Uhh...LVM simply put...you're wrong about WM smartphones being less popular than the iphone here...

Tom Berber :

In order to understand I-Man and his motives, there's really only one question we need to consider: why is he here?

If his posts contained anything even remotely resembling the subject of Joe's post, there would simply be no reason for him to be here. He would spend all his time buying up every share of VCSY.ob he possibly could. He'd be out mortgaging the house and otherwise borrowing every penny he possibly could to buy VCSY.ob stock. He could then simply sit back and wait for VCSY to make him independently wealthy. There would be no need for him to post at all. And we would never have heard of him.

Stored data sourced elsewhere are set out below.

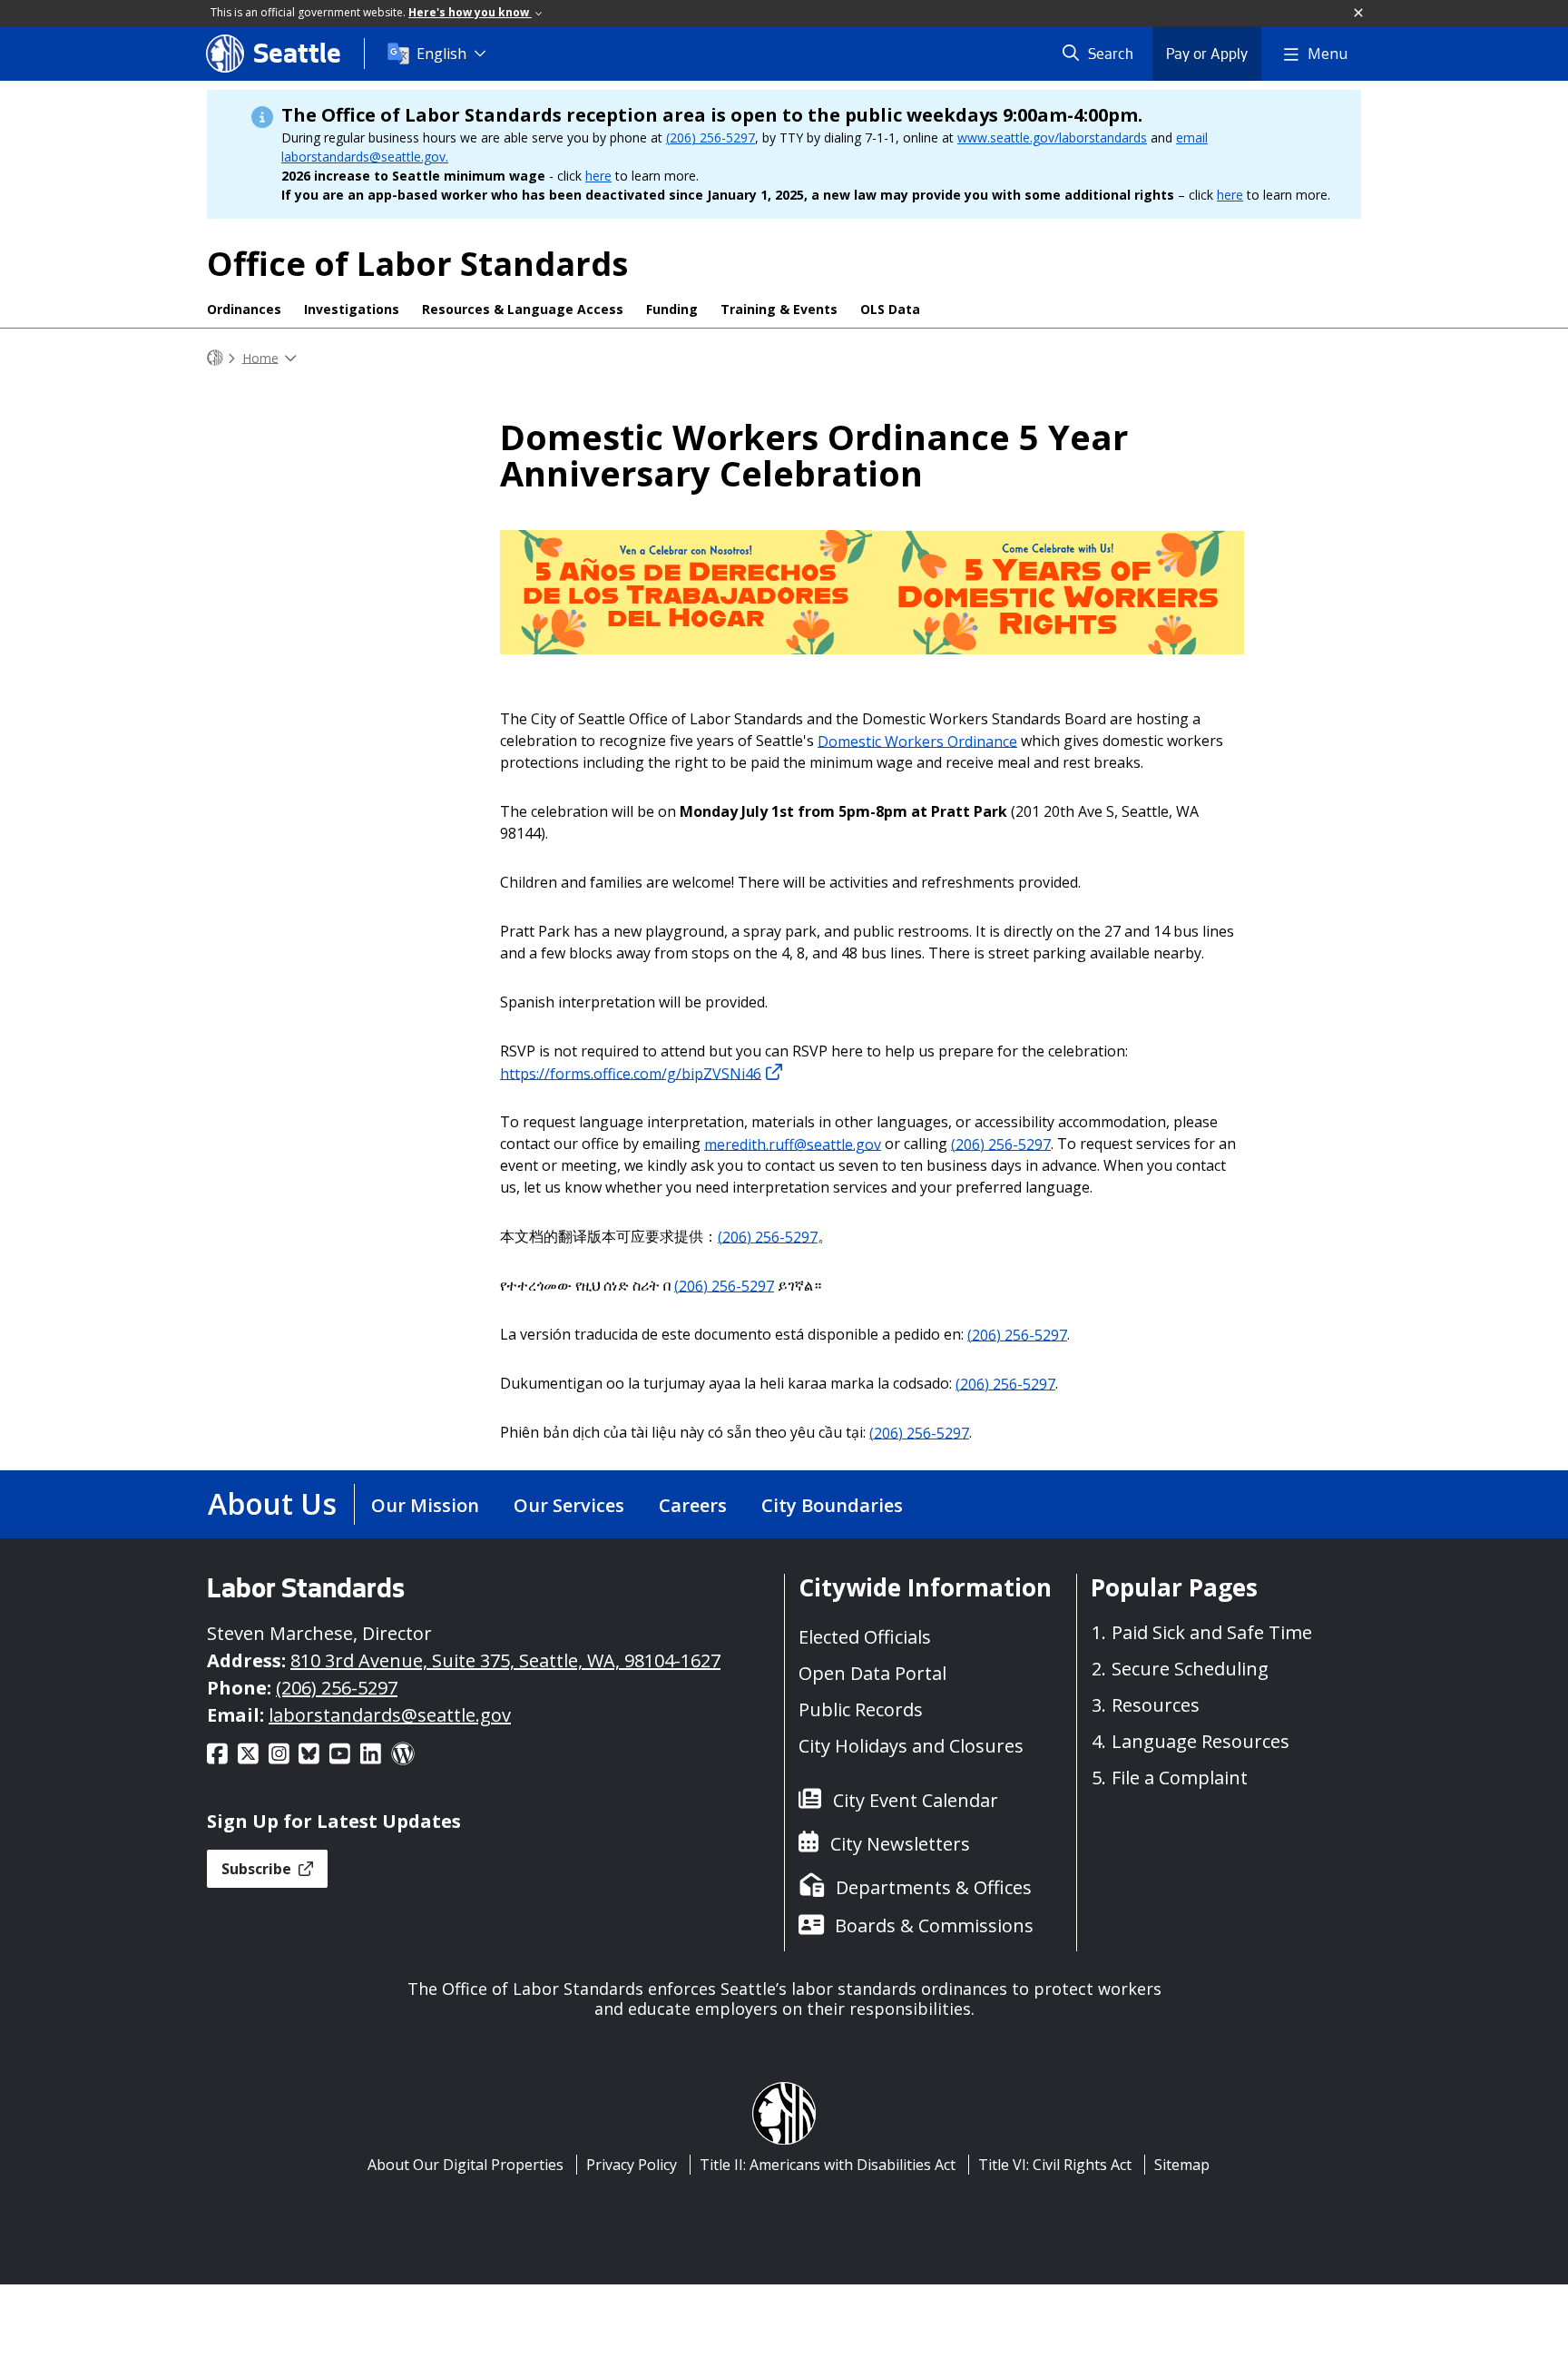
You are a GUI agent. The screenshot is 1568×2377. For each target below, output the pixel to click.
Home (260, 357)
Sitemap (1182, 2165)
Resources (1156, 1705)
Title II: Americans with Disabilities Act (828, 2165)
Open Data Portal (872, 1673)
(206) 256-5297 (710, 137)
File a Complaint (1180, 1777)
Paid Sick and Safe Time (1212, 1632)
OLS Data (890, 309)
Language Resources (1200, 1741)
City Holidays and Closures (911, 1746)
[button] (1359, 14)
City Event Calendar (915, 1800)
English (441, 54)
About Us (272, 1503)
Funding (672, 309)
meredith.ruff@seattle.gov (792, 1144)
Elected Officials (865, 1637)
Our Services (569, 1505)
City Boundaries (832, 1505)
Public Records (861, 1709)
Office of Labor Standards (417, 263)
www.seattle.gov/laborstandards (1052, 137)
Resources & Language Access (522, 309)
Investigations (351, 309)
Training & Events (779, 309)
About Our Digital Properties (466, 2165)
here (598, 175)
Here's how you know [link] (470, 12)
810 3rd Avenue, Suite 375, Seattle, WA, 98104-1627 (505, 1660)
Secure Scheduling (1190, 1668)
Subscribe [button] (258, 1869)
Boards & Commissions (934, 1925)
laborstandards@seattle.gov (390, 1715)
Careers (693, 1505)
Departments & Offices (934, 1887)
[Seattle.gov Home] (215, 358)
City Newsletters (900, 1844)
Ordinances (244, 309)
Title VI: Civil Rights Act (1055, 2165)
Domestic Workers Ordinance (917, 741)
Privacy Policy (631, 2165)
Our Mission (425, 1505)
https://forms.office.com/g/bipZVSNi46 (630, 1073)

But what if he had already spent many thousands of dollars to buy up VCSY.ob shares and he knew that the company was failing and on the verge of bankruptcy? What if he knew that he was about to lose his entire investment? Ah, then he would have reason to be here, posting every day, disregarding the risk of arrest and imprisonment, trying desperately to pump the price of that stock.

Every time he posts here -- and under any of his many screen names on other message boards -- he shows us all just how desperate he really is. That's all we need to know about him. Or about VCSY for that matter.


Voluntary disclosure: Not stupid enough to touch VCSY.ob stock with a ten-foot pole.